12 votes

The global internet is disintegrating. What comes next?

3 comments

  1. [3]
    vakieh
    Link
    The global internet was never a thing. The original internet was US owned and run. The current internet is run as a hodgepodge where you are simultaneously subject to the laws of any country...

    The global internet was never a thing. The original internet was US owned and run. The current internet is run as a hodgepodge where you are simultaneously subject to the laws of any country powerful enough to enforce their will on you. There are STILL countries with a very limited connection that may as well be on their own.

    Internet cooperation without geopolitical cooperation is simultaneously a ridiculously stupid idea and an impossibility. Which if the West lets it will be an opportunity to show the power of open borders and communication. Tit for tat, wall off the people that want to be walled off. Russia wants its own net? Fine, but it's not going to get access to anyone else. Watch as isolationists stagnate and die off as isolationists in a global world inevitably do.

    10 votes
    1. [2]
      Comment deleted by author
      Link Parent
      1. vakieh
        Link Parent
        It relies on your meaning of 'global internet'. The simplistic view of 'an internet that spans the globe' while technically correct and remaining so, is also not overly useful. An internet that...

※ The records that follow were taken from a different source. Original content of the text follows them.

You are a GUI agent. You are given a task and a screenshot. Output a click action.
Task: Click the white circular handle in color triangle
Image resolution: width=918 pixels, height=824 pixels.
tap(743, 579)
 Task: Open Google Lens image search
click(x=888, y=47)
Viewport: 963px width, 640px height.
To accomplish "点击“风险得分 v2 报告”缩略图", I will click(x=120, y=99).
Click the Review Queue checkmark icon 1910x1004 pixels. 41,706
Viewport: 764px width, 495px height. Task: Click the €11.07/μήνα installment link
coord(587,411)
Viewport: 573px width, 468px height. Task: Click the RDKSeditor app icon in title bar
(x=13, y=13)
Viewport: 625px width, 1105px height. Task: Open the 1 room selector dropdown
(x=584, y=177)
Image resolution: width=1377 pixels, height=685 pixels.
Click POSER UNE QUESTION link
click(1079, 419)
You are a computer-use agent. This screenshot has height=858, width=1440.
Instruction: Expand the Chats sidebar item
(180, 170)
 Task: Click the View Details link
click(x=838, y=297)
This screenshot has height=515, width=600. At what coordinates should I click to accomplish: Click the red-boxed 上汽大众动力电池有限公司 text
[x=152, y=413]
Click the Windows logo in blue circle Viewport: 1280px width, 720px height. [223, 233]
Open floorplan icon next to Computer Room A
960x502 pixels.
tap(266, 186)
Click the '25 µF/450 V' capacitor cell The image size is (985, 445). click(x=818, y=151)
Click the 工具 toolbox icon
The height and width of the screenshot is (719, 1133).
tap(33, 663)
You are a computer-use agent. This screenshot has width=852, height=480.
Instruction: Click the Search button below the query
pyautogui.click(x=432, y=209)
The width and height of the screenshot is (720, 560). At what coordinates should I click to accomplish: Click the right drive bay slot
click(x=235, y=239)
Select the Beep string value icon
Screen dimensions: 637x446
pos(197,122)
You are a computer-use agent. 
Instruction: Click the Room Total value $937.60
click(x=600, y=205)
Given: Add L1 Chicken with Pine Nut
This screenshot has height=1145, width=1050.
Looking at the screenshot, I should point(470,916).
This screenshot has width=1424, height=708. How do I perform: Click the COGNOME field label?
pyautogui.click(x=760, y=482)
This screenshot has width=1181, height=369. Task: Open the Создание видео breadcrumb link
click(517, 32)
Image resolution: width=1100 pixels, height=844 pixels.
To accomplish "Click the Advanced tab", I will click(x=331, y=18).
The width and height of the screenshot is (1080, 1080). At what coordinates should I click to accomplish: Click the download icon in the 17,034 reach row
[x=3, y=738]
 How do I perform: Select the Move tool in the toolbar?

        It relies on your meaning of 'global internet'. The simplistic view of 'an internet that spans the globe' while technically correct and remaining so, is also not overly useful. An internet that allows for the free communication across national boundaries has never existed - once you stop and look at the word 'free'.

        13 votes
    2. papasquat
      Link Parent
      Yeah, this is really a non issue in the same way that isolationist trade policies are a non issue for people not in that country. It will greatly affect people that are in a country that desires...

      Yeah, this is really a non issue in the same way that isolationist trade policies are a non issue for people not in that country. It will greatly affect people that are in a country that desires total control of their networks, it won't affect people in countries that aren't very much.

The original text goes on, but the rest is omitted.